ВЫБРАННЫЙ ОТРЫВОК
Встрече братьев предшествовали весьма драматичные события.
19 июня 1205 года в сражении у польского города Завихвост был убит галицко-волынский князь Роман Мстиславич, вмешавшийся на свою голову в междоусобицу польских князей. После его гибели между русскими князьями началась война за Галич, в которую оказался втянут шестнадцатилетний Ярослав Всеволодович, княживший в Южном Переяславле. Галич не был «отчиной» Романа, он захватил его по праву силы. Дети Романа были совсем ещё малы, и его вдова, боясь преследования, бежала с ними из города. Местное боярство решило передать власть родичам последнего «законного» галицкого князя Владимира Ярославича (умершего ещё в 1198/99 году), на котором и пресеклась династия галицких князей. Речь шла либо о новгород-северском князе Владимире Игоревиче из черниговских Ольговичей (братья Игоревичи были племянниками Владимира Ярославича, сыновьями его сестры – знаменитой Ярославны, воспетой в «Слове о полку Игореве»), либо о сыновьях Всеволода Большое Гнездо, двоюродных братьях того же Владимира Ярославича (матерью которого была княгиня Ольга, дочь Юрия Долгорукого). Галич оказался расколот. Опасаясь безвластия, бояре сделали ставку на разные политические силы как внутри Руси, так и за её пределами. Когда на Галич двинулась объединённая рать черниговских Ольговичей при поддержке нового киевского князя Рюрика Ростиславича (из смоленских князей Ростиславичей, потомков Владимира Мономаха), а с ними ещё и половцы, и «чёрные клобуки», и поляки, – галичане обратились за помощью к венгерскому королю Андрею. Король переправился через Карпаты и заключил договор с поляками о разделе (в будущем) галицких и волынских земель. Ольговичи «убоялись» и подступать к Галичу не посмели. Однако и возвращаться домой не стали, и «устояли» (остановились) «от Галича за два дня». Король тоже вернулся восвояси, но прежде обсудил с галичанами судьбу престола. По соглашению с королём было решено пригласить в Галич Ярослава, сына Всеволода Большое Гнездо (Всеволод в прошлом был союзником отца Андрея, венгерского короля Белы). Посольство за Ярославом было отправлено в Южный Переяславль.
Действовать на свой страх и риск Ярослав не решился. Нужно было посоветоваться с отцом, а на это требовалось время. По свидетельству летописца, галичане ждали Всеволодова сына две недели. Но за эти две недели ситуация кардинально поменялась.
Когда венгерское войско ушло за Карпаты, галичане «убоялись полков русских – возвратятся на них опять, а князя у них нету», и решили «отаи» (тайно) послать за князем Владимиром Игоревичем – приглашая теперь уже его на княжеский стол, благо черниговское войско стояло недалеко от Галича. Игоревич ни с кем советоваться не стал, «погнал» в Галич и успел вступить в город раньше юного Ярослава. По словам суздальского летописца, Всеволодович тоже «гнал» из Переяславля к Галичу (после того, как получил добро от отца?), но, узнав, что Владимир Игоревич въехал в город за три дня до него, раздосадованный возвратился обратно в Переяславль. Может быть, и к лучшему для себя. Ибо Ярослав оказался избавлен от многих ужасов Галицкой войны, в которой погибли трое братьев Владимира Игоревича (они были повешены в Галиче жителями города – беспрецедентная расправа в истории древней Руси!).

ОПИСАНИЕ ЗАДАНИЯ
Перескажите отрывок о борьбе за Галич в двух предложениях.

ИСХОДНЫЕ ДАННЫЕ
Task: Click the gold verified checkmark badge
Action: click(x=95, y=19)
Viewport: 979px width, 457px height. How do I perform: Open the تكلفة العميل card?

ОТВЕТ НА ЗАДАНИЕ
После гибели Романа Мстиславича в 1205 году галичане по соглашению с венгерским королём Андреем решили пригласить на княжение Ярослава Всеволодовича, но тот не стал действовать без совета отца. Пока его ждали две недели, галичане тайно позвали Владимира Игоревича, который вступил в город на три дня раньше Ярослава, и Ярослав вернулся в Переяславль.